Welcome to my brief yelp dataset project.

The goal of this is to perform some data analyses with the online yelp dataset found at https://www.yelp.com/dataset.

In the scripts folder, you will find the programs/tools I created for this so far:

  1. filtering_database.py
  2. tabulate_attributes.py
  3. calculate_sentiment.py
  4. sentiment_scores.py

A short description for each one

filtering_database.py

  • Uses command line arguments via argparse.
  • Currently gives csv of business_id, name, address, city, state, rating, review_count and business attributes
  • These can be changed by changing the "desiredFields" variable.

tabulate_attributes.py

  • Uses command line arguments the same way as filtering_database.py to query the data
  • Then creates columns out of the attributes for use in a pivot table
  • Gives back only the name, city, and attributes.
  • The attributes dictionaries are unpacked to generate purely tabular data.
  • Python truthiness is used to convert the True/False into 1/0.

calculate_sentiment.py

  • Pulls the reviews dataset. This is too large for my RAM so I pull items in batches.
  • Assigns a sentiment score to every single review in the dataset.
  • For the sentiment analysis, I use both VADER and textblob.
  • Data cleaning is lowercasing, punctuation removal, and stopword removal.
  • Note: there could be some value to not cleaning the text that I have not extensively tested. On whole VADER performs well with punctuation and emojis. In addition, some textblob sentiment calculations seemed more accurate by eye test when no cleaning was done.
  • The scores from vader and textblob are combined by averaging.
  • In order to compare to the standard yelp 5 stars rating, the average is normalized to be on the interval [0,5] to give a composite rating score.
  • Note: I also did not decide to take into account subjectivity score from textblob or other aspects of the review (such as the review stars and reactions).
  • Future additions include taking these extra factors into account.
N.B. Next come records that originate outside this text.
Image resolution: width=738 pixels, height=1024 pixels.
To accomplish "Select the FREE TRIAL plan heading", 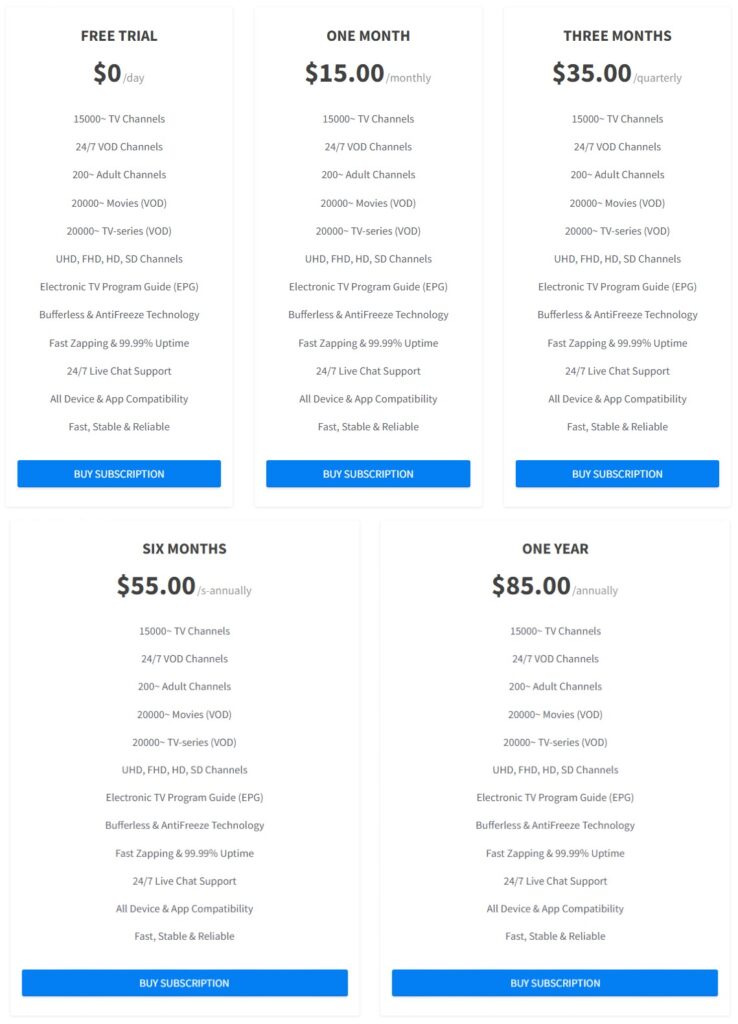I will coord(119,36).
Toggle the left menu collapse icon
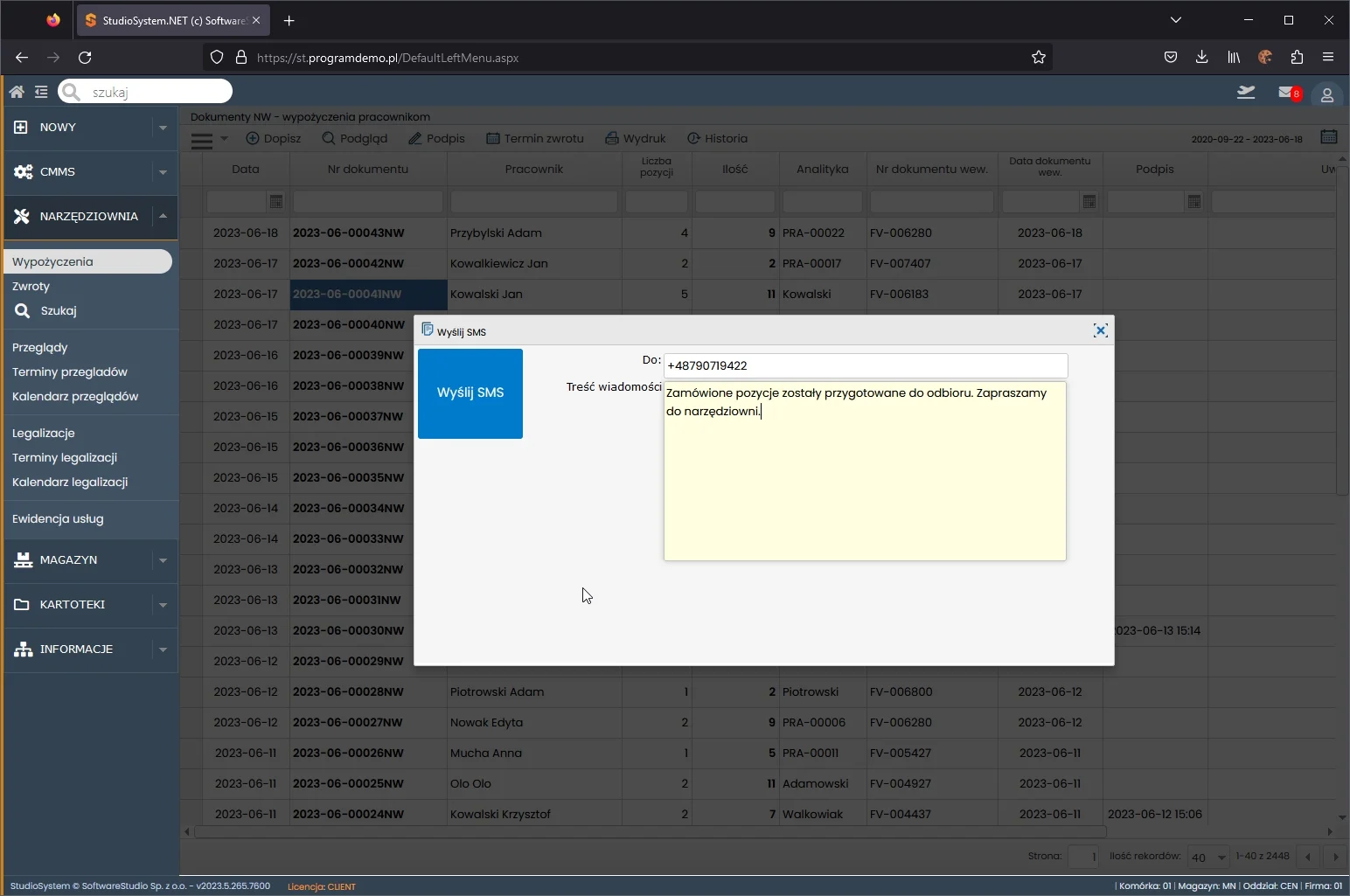 point(41,92)
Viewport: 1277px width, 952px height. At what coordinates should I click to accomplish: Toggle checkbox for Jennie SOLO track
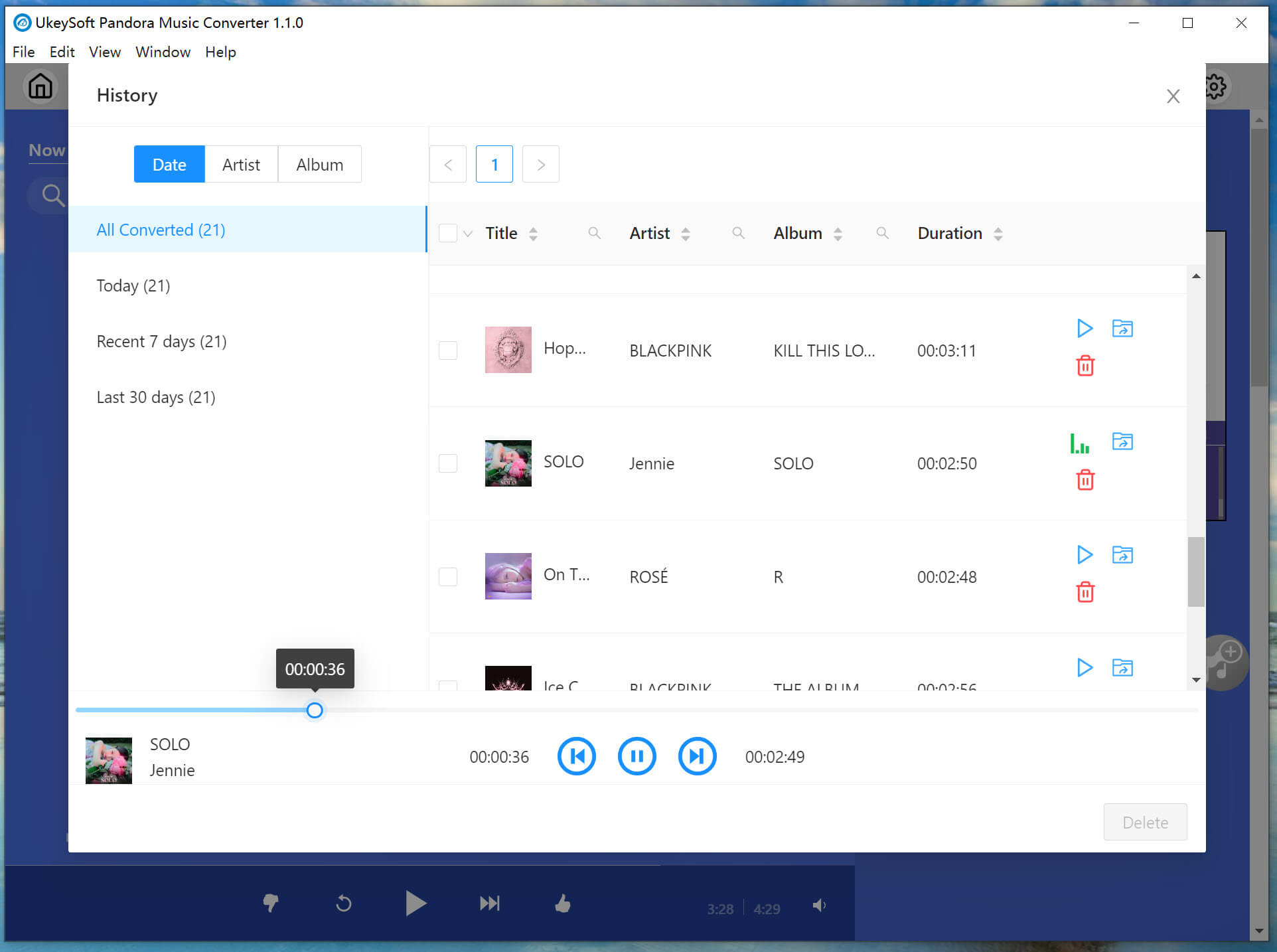448,463
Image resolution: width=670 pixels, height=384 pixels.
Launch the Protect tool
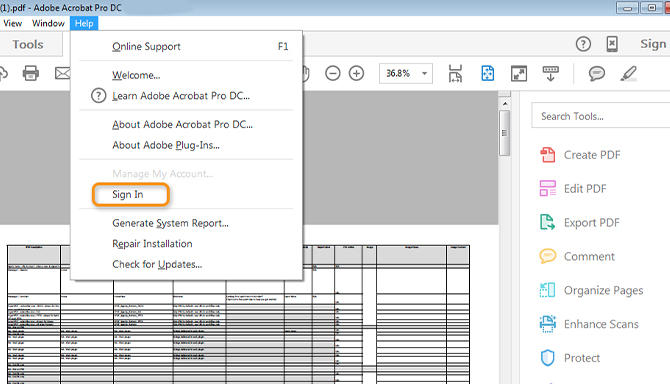(x=570, y=358)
The subjectivity could be used to weight the combination of VADER and textblob.

sentiment_divergence.py

  • Takes the composite sentiment and groups by business_id, and computes an aggregate business sentiment across all reviews by taking a simple average.
  • Note: The review stars and reactions could be used to weight the contribution of each individual review to hte aggregate sentiment.
  • Joins the business data from the business dataset with the aggregate sentiment on the business_id and outputs the sentiment divergence, the difference between the actual star rating and the star-rating-normalized aggregate sentiment.
  • One might imagine then making a cut on absolute divergence to determine which businesses need further review.